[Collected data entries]
***
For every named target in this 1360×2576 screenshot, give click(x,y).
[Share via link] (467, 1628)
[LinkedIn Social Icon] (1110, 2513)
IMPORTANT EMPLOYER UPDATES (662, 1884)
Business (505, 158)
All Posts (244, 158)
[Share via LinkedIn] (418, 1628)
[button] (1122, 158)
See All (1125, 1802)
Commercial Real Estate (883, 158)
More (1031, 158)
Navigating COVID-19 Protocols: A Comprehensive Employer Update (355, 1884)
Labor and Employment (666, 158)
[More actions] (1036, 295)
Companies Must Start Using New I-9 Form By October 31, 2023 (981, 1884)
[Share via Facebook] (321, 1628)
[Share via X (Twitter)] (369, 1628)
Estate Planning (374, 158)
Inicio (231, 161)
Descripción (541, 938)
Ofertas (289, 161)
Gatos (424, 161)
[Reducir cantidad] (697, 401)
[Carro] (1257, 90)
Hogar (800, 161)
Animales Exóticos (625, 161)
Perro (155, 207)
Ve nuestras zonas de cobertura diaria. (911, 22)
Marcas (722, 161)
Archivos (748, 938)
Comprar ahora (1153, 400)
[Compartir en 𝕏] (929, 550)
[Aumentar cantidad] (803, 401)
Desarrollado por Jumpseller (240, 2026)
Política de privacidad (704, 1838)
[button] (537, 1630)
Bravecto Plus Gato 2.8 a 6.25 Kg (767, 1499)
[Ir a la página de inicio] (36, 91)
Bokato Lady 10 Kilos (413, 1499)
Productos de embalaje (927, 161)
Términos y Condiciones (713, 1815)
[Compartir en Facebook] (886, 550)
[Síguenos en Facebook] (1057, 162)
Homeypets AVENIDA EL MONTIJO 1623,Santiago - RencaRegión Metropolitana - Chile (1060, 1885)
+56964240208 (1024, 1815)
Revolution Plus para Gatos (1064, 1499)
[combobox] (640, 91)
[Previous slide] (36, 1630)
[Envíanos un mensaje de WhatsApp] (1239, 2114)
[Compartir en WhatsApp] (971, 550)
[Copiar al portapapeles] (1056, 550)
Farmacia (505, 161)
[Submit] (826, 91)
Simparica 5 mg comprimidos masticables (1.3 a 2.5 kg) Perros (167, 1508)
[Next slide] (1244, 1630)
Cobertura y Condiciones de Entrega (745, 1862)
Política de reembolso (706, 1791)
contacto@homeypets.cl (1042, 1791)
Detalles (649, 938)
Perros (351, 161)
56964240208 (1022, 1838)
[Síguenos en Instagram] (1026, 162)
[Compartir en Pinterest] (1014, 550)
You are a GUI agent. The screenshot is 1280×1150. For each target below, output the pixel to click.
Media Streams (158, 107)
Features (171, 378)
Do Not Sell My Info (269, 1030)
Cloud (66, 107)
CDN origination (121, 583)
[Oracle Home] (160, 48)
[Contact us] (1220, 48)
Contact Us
***
Problem requirements: From the records above, retype only the lines starting at the line that contains "Perro (155, 207)" and ending at the line that contains "Bokato Lady 10 Kilos (413, 1499)", both included.

Reply:
Perro (155, 207)
Ve nuestras zonas de cobertura diaria. (911, 22)
Marcas (722, 161)
Archivos (748, 938)
Comprar ahora (1153, 400)
[Compartir en 𝕏] (929, 550)
[Aumentar cantidad] (803, 401)
Desarrollado por Jumpseller (240, 2026)
Política de privacidad (704, 1838)
[button] (537, 1630)
Bravecto Plus Gato 2.8 a 6.25 Kg (767, 1499)
[Ir a la página de inicio] (36, 91)
Bokato Lady 10 Kilos (413, 1499)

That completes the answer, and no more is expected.